The antidyskinetic action of dihomo-gamma-linolenic acid in the rodent.

The antidyskinetic action of dihomo-gamma-linolenic acid (DHLA) was assessed against dyskinesias induced in the guinea-pig by dopamine injected into the striatum (200 micrograms bilateral 2 h after nialamide, 75 mg kg-1, i.p.) and in the guinea-pig and rat by 2-di-n-propylamino-5, 6-dihydroxytetralin (tetralin), 0.025 mg kg-1, s.c. Dopamine and tetralin-induced dyskinesias in the guinea-pig were reduced or abolished by DHLA given i.p., 30-100 mg kg-1, given once daily for 5-10 days. Tetralin-induced dyskinesias were antagonized by DHLA given orally to the guinea-pig (50-200 mg kg-1, 5 days) or in the diet to the rat (approximately 200 mg kg-1 daily for 10-14 days). DHLA injected into the striatum (2.5-20 micrograms bilateral, 2-4 days) also antagonized tetralin-induced dyskinesias in the rat. The antidyskinetic action of DHLA given i.p. to the guinea-pig could be antagonized by aspirin or eicosa-5,8,11,14-tetraynoic acid (100 mg kg-1 i.p. daily, starting 2 days before a 5 day treatment with DHLA). Aspirin (25-100 mg kg-1, i.p.) dose-dependently antagonized the antidyskinetic activity of 5 and 20 micrograms DHLA given bilaterally into the striatum (2 days).

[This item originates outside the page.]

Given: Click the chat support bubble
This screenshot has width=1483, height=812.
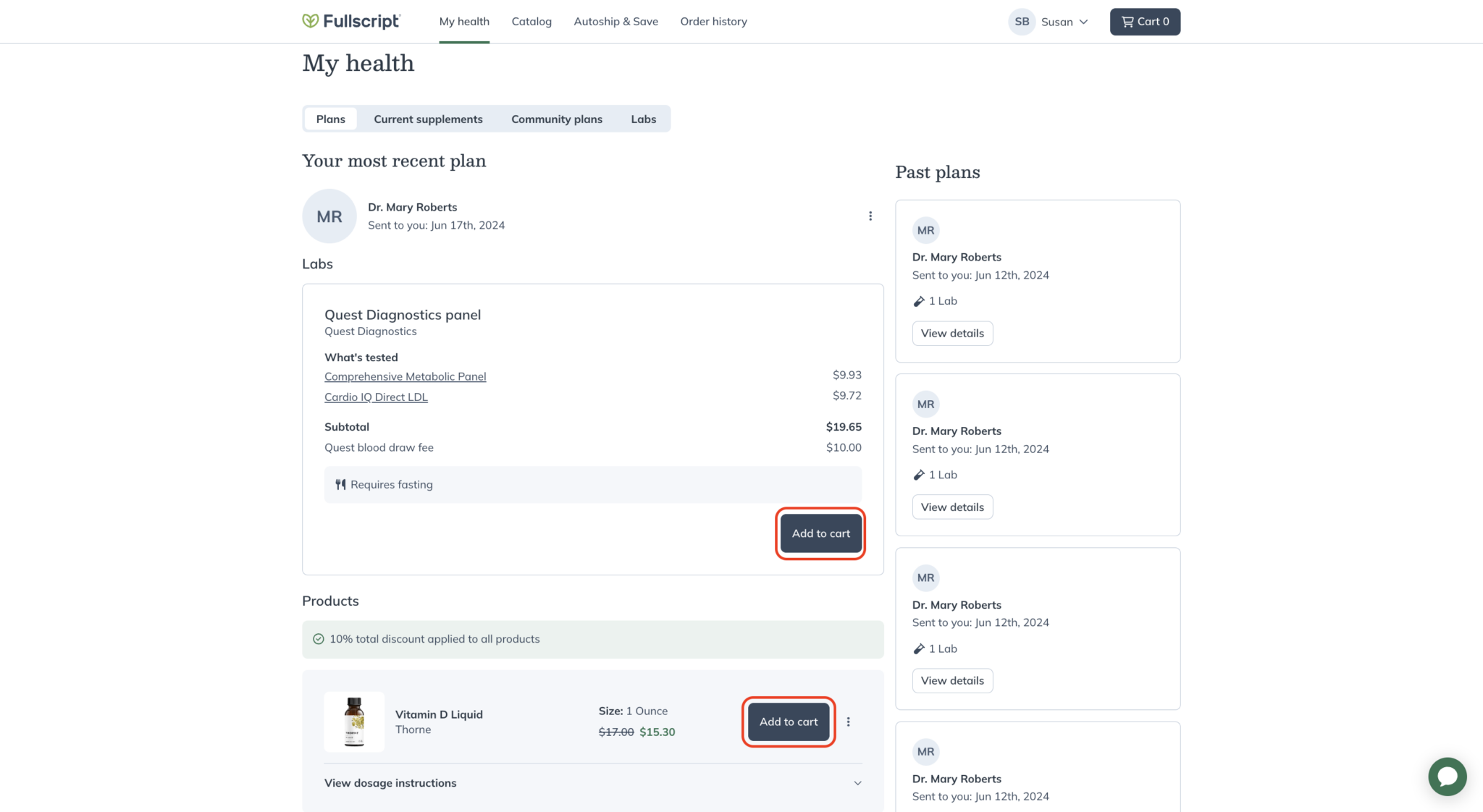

DHLA (100 mg kg-1 i.p.) given daily for 10 days or approximately 200 mg kg-1 DHLA (daily for 10-14 days given in the diet) administration to the rat failed to modify the stereotyped behaviour induced by apomorphine, 0.5 or 2 mg kg-1 s.c., to induce catalepsy, or to modify the cataleptic effects of haloperidol 0.25 or 1 mg kg-1 i.p. 7 It is suggested that the selective inhibition of dyskinesias in the rodent by DHLA may reflect a striatal effect with a dependency on conversion to prostaglandins.